We also provide functions of fish mobility analysis and fish body length and weight estimation using AI techniques, namely combining AI and image processing to achieve real-time estimation of the body's length and weight and the current mobility status of the aquaculture creatures under the premise of non-invasive and non-intrusive to reduce the problem of sudden death of creatures. These functions allow the aquaculture operator to quickly determine whether the farmed creatures are suffering from diseases, and carry out spreading control with necessary countermeasures. Our research results can be applied to various creatures in the future, such as crabs, cuttlefish, shrimps, etc. To achieve our purpose, the first thing to overcome is the detection of serious interference due to underwater visibility. First, information provided by the deep learning-based object detectors is utilized to detect the body of fish. Well-known object detectors include: Faster-RCNN and YOLOv3. The advantage of Faster-RCNN is that the accuracy of the bounding box is more accurate than YOLOv3, so it is suitable for tasks that require high accuracy (e.g. length and weight estimation). On the other hand, the advantage of YOLOv3 is that the processing speed (fps) is faster than Faster-RCNN, and it is suitable for fast processing tasks such as mobility analysis. To train Faster-RCNN and YOLOv3, we prepared 1204 labeled images and augmented 2986 images to achieve the satisfactory object detection. After detected the fish, the length and weigh are calculated using ordinary stereo matching algorithm and linear regression method, respectively. Figure 6 shows the results. Fish body length and weight estimation have reached 90% accuracy for tilapia.

Fig. 6
figure 6

a Object detector result of Tilapia, b the estimation result

In this work, fish mobility is divided into three levels, of which the mobility is calculated based on tracking the fish speed over a period of time. Figure 7a shows the tracking results, and Fig. 7b illustrates the distribution of three different swimming speed values, with blue, green, and red indicating high, normal, and low levels, respectively.

Fig. 7
figure 7

a Tilapia mobility analysis and tracking results, b the swimming speed of fish (high in blue, normal in green, low in red, and mean in black)

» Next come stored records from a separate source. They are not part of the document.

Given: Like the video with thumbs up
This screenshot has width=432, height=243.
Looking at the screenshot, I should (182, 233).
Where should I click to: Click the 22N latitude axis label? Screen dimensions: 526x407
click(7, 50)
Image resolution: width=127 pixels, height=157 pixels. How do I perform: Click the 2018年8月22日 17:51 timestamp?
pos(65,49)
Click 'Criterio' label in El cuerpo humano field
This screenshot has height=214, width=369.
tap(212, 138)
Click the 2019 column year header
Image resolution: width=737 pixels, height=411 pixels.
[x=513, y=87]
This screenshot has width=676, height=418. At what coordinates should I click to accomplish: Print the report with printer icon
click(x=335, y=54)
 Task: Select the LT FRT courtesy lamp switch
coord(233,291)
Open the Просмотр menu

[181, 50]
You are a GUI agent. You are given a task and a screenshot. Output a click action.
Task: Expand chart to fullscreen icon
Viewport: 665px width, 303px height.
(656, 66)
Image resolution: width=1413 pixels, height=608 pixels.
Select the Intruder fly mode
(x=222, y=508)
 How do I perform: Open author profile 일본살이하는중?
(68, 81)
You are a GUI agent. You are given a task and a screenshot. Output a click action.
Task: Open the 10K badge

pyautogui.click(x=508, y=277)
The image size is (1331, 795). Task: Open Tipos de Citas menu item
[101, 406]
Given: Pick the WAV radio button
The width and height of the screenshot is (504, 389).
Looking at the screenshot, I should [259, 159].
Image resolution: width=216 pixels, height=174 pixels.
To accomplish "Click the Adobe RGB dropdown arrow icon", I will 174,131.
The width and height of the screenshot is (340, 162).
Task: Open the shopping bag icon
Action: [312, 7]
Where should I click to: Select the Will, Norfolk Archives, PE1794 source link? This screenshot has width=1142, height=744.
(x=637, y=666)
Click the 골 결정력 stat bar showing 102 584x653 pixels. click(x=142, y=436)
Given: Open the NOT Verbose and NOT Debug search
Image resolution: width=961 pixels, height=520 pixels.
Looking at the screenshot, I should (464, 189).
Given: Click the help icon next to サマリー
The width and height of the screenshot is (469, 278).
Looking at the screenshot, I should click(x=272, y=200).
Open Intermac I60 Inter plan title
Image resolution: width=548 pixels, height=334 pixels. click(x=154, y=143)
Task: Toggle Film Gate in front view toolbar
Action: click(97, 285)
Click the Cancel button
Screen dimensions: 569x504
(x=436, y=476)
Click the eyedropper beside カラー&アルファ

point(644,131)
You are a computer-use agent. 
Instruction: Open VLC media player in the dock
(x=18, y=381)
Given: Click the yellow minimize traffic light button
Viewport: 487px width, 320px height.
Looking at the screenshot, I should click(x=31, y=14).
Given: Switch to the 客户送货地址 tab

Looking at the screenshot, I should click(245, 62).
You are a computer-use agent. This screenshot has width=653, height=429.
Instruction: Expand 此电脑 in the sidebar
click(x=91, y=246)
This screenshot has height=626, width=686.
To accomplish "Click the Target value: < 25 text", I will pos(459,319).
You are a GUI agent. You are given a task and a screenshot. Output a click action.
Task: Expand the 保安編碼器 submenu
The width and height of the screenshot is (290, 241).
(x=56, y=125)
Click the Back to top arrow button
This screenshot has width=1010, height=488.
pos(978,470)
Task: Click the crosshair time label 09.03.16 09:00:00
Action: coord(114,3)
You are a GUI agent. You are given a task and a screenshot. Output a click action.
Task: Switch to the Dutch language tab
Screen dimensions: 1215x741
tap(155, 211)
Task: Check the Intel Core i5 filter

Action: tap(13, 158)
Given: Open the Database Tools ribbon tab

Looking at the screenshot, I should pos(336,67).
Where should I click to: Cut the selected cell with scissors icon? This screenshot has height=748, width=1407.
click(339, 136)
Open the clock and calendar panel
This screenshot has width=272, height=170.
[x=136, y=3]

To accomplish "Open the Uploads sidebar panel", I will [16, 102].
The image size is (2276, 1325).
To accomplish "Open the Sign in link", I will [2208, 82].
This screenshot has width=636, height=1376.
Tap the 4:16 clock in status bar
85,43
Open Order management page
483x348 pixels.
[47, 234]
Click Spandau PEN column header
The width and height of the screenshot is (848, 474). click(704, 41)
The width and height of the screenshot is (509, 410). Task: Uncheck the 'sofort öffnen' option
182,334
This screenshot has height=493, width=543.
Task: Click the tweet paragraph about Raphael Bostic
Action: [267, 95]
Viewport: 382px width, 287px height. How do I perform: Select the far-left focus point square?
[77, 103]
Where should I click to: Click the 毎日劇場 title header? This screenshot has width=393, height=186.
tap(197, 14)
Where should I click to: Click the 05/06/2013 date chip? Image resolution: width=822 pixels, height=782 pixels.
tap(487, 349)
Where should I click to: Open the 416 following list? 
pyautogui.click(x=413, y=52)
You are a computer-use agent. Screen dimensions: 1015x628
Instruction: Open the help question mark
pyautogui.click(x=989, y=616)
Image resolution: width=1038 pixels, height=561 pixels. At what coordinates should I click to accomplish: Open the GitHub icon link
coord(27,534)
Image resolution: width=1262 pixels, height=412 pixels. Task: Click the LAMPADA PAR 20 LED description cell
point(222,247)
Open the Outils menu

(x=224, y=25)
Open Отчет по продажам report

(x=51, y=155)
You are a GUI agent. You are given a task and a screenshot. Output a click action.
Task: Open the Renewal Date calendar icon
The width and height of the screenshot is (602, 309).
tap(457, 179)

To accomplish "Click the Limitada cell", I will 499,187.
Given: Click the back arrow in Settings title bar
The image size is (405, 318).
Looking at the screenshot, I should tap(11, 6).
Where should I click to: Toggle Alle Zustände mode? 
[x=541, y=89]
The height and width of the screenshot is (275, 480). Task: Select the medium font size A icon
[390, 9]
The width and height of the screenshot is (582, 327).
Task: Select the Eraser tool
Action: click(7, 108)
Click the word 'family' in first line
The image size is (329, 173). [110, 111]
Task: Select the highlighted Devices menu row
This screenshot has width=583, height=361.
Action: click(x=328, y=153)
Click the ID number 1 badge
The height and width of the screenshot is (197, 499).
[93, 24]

To assess AI feeding, we developed a set of core software to analyze the intensity of splash caused by fish competing for feed. The analysis results were used as the basis to determine the feeding time. Figure 8 depicts the identification of fish appetite through the splash intensity. The system adjusts the feeding time according to the level of competition of fish competing for feed. The experimental results verified that the loss of feed was reduced.

Fig. 8
figure 8

Identification of feeding using splashes. From left to right, the images respectively show no competition for feed, weak competition for feed, and strong competition for feed

The system was also applied in offshore cage culture in TAIWAN Pingtung and experimental field in Gongliao. To obtain the estimation data, cobia cultured in 16 cages of 16 m in diameter and 8 m in depth was used as the example. Although introduction of said system increased capital costs, it was estimated to conserve human costs by 30% and feed costs by 10%. In conventional aquaculture, the conservative estimation of the survival rate is approximately 50%; the introduction of the current system may increase the survival rate to 55%. The internal rate of return was increased from 6.47% without the system to 15.4% after introduction of the system. In 16 cages of 30 m in diameter and 15 m in depth, the internal rate of return increased from 29.86% (without the system) to 41.92% following the introduction of the system. The assessment results highlight the advantages of the introduction of this system. Crucially, the system can also lower the barrier to entry into the aquaculture industry.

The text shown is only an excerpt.